▶ [Exercise objective]:
This exercise calls for the line with "Switch to the レイアウト tab", the line with "The image size is (1409, 840).", and all lines between them in the material below, output exactly and with no other lines.
*** Opening of Task inputs ***
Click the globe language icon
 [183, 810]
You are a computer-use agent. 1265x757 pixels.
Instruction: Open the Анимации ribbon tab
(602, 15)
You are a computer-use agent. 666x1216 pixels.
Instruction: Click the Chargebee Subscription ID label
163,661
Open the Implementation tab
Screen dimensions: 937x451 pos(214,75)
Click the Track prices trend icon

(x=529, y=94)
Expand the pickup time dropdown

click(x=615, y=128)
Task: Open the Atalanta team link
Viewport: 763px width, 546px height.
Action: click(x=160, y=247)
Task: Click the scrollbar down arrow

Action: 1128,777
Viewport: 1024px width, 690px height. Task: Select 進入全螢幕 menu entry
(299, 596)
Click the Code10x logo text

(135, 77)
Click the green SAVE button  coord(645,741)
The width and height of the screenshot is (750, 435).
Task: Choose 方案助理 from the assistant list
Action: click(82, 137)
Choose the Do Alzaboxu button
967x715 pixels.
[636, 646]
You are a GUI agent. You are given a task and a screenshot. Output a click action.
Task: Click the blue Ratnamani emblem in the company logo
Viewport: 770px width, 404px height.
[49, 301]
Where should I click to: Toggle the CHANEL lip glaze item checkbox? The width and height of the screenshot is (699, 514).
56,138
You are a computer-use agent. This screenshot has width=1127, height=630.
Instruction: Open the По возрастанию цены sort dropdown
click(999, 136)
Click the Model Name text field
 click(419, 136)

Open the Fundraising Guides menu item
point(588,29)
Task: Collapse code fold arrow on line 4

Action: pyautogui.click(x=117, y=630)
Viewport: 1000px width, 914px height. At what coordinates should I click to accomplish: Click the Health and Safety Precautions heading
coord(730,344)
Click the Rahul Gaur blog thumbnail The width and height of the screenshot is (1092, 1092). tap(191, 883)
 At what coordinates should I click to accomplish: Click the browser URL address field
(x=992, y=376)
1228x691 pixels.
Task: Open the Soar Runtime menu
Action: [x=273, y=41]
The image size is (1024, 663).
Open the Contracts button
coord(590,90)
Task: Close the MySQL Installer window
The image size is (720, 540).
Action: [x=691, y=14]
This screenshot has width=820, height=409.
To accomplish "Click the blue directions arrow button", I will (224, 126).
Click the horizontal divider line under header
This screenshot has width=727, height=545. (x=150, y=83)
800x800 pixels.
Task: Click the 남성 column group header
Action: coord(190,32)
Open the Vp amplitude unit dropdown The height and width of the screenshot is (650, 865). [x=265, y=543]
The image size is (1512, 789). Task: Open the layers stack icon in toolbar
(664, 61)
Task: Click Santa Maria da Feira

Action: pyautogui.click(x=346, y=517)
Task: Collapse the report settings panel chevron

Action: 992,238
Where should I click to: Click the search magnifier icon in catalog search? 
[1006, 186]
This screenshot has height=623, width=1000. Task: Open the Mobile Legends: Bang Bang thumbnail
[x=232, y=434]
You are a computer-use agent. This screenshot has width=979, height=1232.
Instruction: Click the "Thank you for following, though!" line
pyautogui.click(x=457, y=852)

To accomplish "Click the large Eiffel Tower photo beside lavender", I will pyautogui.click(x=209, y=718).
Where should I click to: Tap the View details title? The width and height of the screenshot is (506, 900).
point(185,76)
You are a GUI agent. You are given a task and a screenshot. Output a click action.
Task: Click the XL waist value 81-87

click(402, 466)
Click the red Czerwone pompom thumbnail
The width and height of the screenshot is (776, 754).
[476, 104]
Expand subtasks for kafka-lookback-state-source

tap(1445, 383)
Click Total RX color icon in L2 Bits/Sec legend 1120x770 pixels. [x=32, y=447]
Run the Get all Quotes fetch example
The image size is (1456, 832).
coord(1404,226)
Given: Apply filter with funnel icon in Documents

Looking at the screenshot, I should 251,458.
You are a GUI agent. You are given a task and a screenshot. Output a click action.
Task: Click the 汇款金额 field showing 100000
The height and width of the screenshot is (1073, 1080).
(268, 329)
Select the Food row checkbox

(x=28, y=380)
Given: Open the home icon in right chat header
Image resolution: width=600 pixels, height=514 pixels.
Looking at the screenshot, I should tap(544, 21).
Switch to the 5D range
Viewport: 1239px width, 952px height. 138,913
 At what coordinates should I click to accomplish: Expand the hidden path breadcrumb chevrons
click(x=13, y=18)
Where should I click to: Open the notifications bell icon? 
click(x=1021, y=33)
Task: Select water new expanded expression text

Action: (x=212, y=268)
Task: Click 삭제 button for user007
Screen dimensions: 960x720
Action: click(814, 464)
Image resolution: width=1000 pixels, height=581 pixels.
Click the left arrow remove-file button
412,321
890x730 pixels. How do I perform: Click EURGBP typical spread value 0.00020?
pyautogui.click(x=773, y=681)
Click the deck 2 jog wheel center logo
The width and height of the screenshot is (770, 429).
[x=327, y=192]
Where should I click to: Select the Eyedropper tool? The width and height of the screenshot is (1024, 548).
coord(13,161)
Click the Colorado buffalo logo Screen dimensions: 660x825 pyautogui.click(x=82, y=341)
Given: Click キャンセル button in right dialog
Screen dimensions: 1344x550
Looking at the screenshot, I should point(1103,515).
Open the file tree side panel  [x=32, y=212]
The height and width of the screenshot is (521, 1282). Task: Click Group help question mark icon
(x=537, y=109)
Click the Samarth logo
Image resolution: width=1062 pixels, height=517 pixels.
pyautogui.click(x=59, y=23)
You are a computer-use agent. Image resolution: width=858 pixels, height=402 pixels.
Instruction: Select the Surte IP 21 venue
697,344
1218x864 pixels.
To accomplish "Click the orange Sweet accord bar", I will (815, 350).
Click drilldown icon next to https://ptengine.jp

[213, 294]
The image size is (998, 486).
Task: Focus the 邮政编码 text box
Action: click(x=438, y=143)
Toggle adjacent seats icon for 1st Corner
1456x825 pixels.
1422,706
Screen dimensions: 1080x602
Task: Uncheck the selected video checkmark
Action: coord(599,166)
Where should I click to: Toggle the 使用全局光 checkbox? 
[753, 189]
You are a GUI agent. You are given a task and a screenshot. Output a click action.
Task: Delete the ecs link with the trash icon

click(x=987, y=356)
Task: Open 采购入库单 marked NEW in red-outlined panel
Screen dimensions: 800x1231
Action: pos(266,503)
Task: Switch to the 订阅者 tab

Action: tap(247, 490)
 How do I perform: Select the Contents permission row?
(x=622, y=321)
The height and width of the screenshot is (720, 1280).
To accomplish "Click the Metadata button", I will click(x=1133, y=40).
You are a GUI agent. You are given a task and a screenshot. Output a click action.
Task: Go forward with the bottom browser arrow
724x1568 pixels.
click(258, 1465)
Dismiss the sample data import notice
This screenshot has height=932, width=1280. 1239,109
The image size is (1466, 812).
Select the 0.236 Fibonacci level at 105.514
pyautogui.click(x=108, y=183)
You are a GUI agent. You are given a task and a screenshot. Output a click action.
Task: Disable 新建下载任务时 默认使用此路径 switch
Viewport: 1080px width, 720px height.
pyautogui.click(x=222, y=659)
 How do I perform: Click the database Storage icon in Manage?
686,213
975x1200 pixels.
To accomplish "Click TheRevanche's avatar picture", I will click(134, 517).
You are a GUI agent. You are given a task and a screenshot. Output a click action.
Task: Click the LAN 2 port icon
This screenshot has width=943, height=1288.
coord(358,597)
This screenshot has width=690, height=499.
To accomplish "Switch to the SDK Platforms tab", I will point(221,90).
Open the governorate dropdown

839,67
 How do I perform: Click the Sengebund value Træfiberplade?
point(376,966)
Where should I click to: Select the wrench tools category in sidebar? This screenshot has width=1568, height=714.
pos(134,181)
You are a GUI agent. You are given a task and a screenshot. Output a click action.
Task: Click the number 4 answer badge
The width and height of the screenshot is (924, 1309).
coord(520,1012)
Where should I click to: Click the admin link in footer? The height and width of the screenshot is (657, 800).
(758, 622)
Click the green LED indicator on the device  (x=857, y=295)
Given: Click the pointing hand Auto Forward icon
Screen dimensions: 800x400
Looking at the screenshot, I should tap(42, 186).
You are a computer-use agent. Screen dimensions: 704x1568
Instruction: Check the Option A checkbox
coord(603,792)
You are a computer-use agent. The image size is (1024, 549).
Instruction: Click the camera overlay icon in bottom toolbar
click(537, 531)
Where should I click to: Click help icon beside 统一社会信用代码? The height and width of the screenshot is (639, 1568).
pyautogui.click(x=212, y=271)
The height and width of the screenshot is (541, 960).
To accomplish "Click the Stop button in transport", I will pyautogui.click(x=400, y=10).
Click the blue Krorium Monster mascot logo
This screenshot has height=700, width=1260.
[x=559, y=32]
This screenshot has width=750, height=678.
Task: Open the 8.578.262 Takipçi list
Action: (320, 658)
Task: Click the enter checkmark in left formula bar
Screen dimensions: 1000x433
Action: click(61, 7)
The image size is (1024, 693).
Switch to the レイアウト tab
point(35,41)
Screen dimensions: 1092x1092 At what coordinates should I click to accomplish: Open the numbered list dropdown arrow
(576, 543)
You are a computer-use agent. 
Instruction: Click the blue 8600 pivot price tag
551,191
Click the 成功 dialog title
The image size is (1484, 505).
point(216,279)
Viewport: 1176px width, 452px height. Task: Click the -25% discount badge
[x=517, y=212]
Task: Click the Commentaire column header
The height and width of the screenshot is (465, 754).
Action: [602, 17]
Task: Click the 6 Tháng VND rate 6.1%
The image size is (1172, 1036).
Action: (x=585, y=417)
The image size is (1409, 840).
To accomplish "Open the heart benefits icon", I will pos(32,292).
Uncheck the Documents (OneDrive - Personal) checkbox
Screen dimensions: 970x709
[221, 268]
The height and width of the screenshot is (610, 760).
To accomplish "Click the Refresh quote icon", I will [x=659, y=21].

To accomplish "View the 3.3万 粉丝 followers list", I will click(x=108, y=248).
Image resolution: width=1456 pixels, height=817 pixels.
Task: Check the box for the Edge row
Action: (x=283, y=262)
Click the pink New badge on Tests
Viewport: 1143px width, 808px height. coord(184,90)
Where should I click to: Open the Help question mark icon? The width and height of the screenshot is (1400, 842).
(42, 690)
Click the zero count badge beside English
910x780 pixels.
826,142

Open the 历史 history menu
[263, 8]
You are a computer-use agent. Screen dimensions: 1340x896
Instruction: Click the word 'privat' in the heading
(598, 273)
*** Close of Task inputs ***
▶ [Answer section]:
Switch to the レイアウト tab
point(35,41)
Screen dimensions: 1092x1092 At what coordinates should I click to accomplish: Open the numbered list dropdown arrow
(576, 543)
You are a computer-use agent. 
Instruction: Click the blue 8600 pivot price tag
551,191
Click the 成功 dialog title
The image size is (1484, 505).
point(216,279)
Viewport: 1176px width, 452px height. Task: Click the -25% discount badge
[x=517, y=212]
Task: Click the Commentaire column header
The height and width of the screenshot is (465, 754).
Action: [602, 17]
Task: Click the 6 Tháng VND rate 6.1%
The image size is (1172, 1036).
Action: (x=585, y=417)
The image size is (1409, 840).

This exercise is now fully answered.